Mais une des causes principales de la dégradation de l'espèce, celle qu'il importe le plus de faire cesser, c'est la funeste habitude de faire la monte avec des taureaux de moins de quinze mois. Cette coutume est si générale, que, à part chez quelques propriétaires éclairés, on aurait de la peine à trouver dans le pays un taureau de plus de dix-huit mois. Il est vrai de dire que cette coutume ne tient point au hasard : un motif l'a dès longtemps fait naître et la maintient encore. Ce motif le voici : il a été reconnu et il est constant que, lorsqu'un taureau est hongre plus tard qu'à dix-huit mois, il n'est plus susceptible d'atteindre dans toutes ses parties la bonne conformation qui convient au bœuf ; il n'a plus la même disposition à s'engraisser ; enfin il n'a plus la chair aussi délicate, ce qui le met, à tout âge à un prix relativement moins fort.

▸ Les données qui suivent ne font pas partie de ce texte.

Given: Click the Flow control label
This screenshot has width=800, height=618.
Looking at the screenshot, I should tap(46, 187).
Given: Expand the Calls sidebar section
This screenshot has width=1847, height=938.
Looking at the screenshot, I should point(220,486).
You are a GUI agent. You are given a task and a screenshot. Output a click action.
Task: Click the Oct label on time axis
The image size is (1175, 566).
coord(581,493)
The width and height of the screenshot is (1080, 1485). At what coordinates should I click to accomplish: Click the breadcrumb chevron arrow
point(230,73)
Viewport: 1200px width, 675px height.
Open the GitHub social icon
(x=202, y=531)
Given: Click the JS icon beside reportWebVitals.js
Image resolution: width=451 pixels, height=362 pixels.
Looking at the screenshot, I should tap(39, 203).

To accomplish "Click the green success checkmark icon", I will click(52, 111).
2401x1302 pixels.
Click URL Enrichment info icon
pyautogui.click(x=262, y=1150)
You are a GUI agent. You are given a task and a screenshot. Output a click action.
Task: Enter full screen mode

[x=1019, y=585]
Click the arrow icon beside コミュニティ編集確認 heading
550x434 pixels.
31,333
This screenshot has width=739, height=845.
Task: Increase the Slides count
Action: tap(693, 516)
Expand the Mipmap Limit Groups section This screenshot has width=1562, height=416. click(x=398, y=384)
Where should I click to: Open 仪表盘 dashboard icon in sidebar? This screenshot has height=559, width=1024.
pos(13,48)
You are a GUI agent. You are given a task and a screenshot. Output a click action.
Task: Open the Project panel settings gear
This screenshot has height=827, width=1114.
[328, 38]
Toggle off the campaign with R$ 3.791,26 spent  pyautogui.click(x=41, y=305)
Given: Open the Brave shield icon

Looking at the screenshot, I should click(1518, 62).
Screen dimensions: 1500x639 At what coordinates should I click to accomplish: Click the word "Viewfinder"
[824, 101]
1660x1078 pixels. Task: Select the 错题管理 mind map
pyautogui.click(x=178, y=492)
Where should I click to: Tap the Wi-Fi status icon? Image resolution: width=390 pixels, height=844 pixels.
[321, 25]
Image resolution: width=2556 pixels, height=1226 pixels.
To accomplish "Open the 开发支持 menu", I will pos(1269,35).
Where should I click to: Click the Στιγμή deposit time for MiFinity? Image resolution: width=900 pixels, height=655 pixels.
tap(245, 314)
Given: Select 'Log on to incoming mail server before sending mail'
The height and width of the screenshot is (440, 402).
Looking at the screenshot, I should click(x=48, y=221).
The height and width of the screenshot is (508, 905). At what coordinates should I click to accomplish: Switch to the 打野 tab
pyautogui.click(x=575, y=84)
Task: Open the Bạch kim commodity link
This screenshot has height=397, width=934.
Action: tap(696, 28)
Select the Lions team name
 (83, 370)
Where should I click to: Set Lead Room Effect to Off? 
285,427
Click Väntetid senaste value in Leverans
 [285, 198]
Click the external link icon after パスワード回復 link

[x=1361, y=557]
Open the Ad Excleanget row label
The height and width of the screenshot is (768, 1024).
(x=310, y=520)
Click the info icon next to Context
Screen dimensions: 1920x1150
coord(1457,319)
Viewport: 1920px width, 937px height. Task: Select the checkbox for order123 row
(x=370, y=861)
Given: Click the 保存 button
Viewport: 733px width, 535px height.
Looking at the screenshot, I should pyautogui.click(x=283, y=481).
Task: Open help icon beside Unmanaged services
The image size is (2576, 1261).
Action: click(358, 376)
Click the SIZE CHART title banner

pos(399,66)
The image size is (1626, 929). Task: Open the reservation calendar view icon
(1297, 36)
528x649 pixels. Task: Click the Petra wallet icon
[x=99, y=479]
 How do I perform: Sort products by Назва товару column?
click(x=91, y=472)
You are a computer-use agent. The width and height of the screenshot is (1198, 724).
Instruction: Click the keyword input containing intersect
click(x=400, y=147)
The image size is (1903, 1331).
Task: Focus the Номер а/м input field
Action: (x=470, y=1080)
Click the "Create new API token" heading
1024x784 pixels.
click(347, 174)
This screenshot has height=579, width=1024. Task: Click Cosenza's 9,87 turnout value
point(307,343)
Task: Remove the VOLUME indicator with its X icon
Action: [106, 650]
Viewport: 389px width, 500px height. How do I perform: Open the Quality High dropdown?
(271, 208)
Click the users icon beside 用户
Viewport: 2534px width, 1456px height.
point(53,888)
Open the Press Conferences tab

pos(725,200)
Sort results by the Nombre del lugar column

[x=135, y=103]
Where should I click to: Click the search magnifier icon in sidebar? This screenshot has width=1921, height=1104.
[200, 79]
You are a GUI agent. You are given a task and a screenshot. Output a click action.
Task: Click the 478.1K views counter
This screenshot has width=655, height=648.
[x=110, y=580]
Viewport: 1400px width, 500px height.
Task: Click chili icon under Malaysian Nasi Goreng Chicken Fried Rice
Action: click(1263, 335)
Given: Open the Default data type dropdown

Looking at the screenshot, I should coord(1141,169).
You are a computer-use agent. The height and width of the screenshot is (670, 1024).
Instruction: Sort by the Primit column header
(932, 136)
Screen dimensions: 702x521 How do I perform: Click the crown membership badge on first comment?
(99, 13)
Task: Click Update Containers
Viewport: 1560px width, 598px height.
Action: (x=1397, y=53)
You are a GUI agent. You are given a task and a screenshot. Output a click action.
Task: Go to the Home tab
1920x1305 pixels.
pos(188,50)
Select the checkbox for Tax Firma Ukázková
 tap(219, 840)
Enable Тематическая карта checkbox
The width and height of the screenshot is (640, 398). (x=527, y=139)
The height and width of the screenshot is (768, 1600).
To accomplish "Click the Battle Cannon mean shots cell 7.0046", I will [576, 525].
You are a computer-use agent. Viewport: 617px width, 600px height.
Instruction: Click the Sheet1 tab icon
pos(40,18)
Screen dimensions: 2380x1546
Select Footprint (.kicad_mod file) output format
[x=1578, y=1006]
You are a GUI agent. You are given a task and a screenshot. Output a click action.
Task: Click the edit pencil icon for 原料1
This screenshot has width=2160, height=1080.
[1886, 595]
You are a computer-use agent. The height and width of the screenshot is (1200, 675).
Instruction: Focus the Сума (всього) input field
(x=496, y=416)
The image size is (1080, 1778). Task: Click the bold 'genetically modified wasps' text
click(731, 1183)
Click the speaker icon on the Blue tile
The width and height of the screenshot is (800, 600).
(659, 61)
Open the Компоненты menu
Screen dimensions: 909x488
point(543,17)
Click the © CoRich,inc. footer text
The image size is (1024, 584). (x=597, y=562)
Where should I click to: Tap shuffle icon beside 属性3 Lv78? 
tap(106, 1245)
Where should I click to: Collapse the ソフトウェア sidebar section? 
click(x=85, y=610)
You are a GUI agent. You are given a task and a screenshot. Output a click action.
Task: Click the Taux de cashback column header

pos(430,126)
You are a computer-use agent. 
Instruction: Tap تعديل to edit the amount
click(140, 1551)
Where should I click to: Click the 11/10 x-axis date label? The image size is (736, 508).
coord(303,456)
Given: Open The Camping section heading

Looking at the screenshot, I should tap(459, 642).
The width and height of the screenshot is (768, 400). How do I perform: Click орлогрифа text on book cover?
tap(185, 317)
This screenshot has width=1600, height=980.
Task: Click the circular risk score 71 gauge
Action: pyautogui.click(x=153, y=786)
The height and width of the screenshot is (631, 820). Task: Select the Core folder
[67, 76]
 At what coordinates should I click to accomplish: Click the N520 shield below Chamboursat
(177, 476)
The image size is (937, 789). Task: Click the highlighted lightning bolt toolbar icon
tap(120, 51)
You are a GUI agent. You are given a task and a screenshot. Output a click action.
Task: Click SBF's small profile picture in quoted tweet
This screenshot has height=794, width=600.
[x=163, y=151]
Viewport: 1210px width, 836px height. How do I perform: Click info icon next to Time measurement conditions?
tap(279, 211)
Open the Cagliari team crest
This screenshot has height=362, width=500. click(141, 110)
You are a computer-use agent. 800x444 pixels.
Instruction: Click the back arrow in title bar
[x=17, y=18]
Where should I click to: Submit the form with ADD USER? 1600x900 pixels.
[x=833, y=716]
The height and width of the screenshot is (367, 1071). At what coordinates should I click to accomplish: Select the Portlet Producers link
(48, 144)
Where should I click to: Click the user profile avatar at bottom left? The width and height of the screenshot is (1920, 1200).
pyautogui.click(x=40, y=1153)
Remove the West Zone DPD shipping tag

Il n'est donc pas étonnant que, dans les temps où le cultivateur pensait plus au présent qu'à la beauté d'une génération future, qui ne lui présentait pas un bénéfice avéré, cette mauvaise habitude ait prévalu ; mais aujourd'hui il conviendrait de ne laisser subsister cette habitude que pour la généralité des extraits ordinaires, non destinés à la monte, et de chercher à la rompre pour ceux des taureaux de belles formes et de race, qui doivent servir d'étalons. J'ajouterai qu'il est encore une autre raison qui a toujours déterminé en Charollais la castration précoce des taureaux, c'est la coutume de laisser dans les pâturages les bestiaux de tout âge et sexe, souvent en mélange, tout le temps que la saison rigoureuse ne s'y opposa pas. On conçoit que, dans ce cas, il est impossible de conserver, sans de graves accidens, des taureaux jusqu'à l'âge où ils réunissent la grande force et l'indomptabilité ; mais, comme cette coutume (que peut-être chacun ne regardera pas comme profitables à l'engrais des terres) est d'un immense avantage pour donner aux bestiaux bovins la beauté et tout le développement de leurs qualités, il est utile pour opérer sagement, de chercher à faire coïncider les plans d'amélioration avec cette coutume, plutôt que de vouloir la détruire.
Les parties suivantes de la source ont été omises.